▶ [DESCRIPTION OF THE TASK]: Check each line below for the word "computer". How many have it? Answer with the number only.

(Pixel coordinate grounding data)
===
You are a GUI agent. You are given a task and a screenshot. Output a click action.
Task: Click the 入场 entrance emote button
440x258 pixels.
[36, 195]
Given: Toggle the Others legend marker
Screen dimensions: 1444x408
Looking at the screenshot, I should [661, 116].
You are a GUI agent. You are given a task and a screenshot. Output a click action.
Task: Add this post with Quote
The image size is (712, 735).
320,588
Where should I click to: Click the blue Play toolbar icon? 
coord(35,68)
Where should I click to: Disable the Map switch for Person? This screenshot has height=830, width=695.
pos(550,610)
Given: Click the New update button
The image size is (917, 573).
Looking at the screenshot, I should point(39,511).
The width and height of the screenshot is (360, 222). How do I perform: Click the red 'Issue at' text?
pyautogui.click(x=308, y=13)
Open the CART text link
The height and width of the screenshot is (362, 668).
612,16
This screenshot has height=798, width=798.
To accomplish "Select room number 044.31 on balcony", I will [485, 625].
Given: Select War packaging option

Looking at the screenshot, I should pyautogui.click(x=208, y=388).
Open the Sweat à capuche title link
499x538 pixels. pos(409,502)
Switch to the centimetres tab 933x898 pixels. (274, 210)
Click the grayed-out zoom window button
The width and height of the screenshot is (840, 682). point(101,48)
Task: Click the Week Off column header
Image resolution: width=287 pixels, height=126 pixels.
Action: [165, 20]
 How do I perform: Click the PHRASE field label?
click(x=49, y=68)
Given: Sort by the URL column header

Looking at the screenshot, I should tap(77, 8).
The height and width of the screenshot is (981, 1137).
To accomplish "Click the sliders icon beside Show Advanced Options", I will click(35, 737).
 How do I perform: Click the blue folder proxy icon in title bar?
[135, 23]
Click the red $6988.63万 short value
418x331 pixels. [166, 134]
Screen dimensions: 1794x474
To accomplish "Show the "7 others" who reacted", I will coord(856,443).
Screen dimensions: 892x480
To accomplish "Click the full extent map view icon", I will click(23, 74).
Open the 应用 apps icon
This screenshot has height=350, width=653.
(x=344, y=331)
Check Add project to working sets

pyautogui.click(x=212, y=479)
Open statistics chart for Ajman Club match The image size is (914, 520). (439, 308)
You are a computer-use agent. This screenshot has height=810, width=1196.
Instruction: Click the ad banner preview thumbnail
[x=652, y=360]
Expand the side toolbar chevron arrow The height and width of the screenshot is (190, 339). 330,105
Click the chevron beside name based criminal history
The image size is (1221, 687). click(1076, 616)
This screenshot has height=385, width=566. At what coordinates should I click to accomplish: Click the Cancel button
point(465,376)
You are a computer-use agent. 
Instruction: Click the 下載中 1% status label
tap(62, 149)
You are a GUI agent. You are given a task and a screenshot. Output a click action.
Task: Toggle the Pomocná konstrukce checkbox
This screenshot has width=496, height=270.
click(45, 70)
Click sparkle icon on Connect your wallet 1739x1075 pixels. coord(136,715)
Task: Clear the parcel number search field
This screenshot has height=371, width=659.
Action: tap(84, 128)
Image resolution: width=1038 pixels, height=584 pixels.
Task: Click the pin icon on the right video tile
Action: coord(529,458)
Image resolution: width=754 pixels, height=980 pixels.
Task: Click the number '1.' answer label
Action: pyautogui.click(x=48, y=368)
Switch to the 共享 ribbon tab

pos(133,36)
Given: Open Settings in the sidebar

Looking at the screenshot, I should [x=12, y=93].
===
▶ [RESULT]: 2